How Google’s Networking Infrastructure Has Evolved Over The Last 10 Years

Google today announced that it wants to fix your home Wi-Fi, but internally, it has long been working on far more complex networking issues. To connect the hundreds of thousands of machines that make up a Google data center, you can’t just use a few basic routers and switches. So to manage all the data flowing between its servers, Google has been building its own hardware and software, and today, it’s pulling back the curtain and giving us a look behind the evolution of its networking infrastructure.


Google’s current setup, the so-called Jupiter network, has 100x more capacity than its first-gen network and can deliver a stunning 1 petabit/sec of total bisection bandwidth. The company says this kind of speed allows 100,000 servers to read all of the scanned data in the Library of Congress in less than a tenth of a second.
“Such network performance has been tremendously empowering for Google services,” Google Fellow Amin Vahdat writes today. “Engineers were liberated from optimizing their code for various levels of bandwidth hierarchy. For example, initially there were painful tradeoffs with careful data locality and placement of servers connected to the same top of rack switch versus correlated failures caused by a single switch failure.”

Ten years ago, however, Google didn’t have anywhere near this capacity. This was before it had acquired YouTube and shortly after it launched products like Gmail, Google Earth and Google Maps, so the company’s needs were likely changing very quickly.

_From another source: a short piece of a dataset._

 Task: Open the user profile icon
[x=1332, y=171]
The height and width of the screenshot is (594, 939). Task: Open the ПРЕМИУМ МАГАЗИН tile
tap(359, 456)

As Google writes in a paper today, the company basically still deployed standard server clusters in 2004, and these 2005 machines are the first example of the networking it deployed in its Firehose 1.0 data center architecture. The goal of the 2005 machines was to achieve 1 Gbps of bisection bandwidth between 10,000 servers. To get there, Google tried to integrate the switching fabric right onto its homebuilt servers, but it turns out that “the uptime of servers was less than ideal.”
With Firehose 1.1, Google then deployed its first custom data-center cluster fabric. “We had learned from FH1.0 to not use regular servers to house switch chips,” the company’s engineers write. Instead, Google built custom enclosures and moved to a so-called Clos architecture for its data center networks.
By 2008, Firehose 1.1 had evolved into WatchTower, which moved to using 10G fiber instead of traditional networking cables. Google rolled this version out to all of its data centers around the globe.
Here is what those racks looked like:

 A year later, WatchTower then morphed into Saturn. While the WatchTower fabric could scale to 87 Tbps, Saturn scaled up to 207 Tbps on denser racks.

Saturn clearly served Google well, because the company stuck with it for three years before its needs outstripped Saturn’s capabilities.
“As bandwidth requirements per server continued to grow, so did the need for uniform bandwidth across all clusters in the data center. With the advent of dense 40G capable merchant silicon, we could consider expanding our Clos fabric across the entire data center subsuming the inter-cluster networking layer,” Google’s engineers write.
It’s that kind of architecture that now allows Google to treat a single data center as one giant computer, with software handling the distribution of the compute and storage resources available on all of the different servers on the network.
The Jupiter hardware sure looks different from Google’s earliest attempts at building its custom networking gear, but in many ways, it’s also the fact that the company quickly adopted Software Defined Networking that allowed it to quickly innovate.
Google today released four papers that details various aspects of its networking setup. Because Google tends to hit the limits of traditional hardware and software architectures long before others, similar papers have often spawned a new round of innovation outside of the company, too.
It’s unlikely that all that many startups need to build their own data centers, but other data center operators will surely study these papers in detail and maybe implement similar solutions over time (which in turn will benefit their users, too, of course).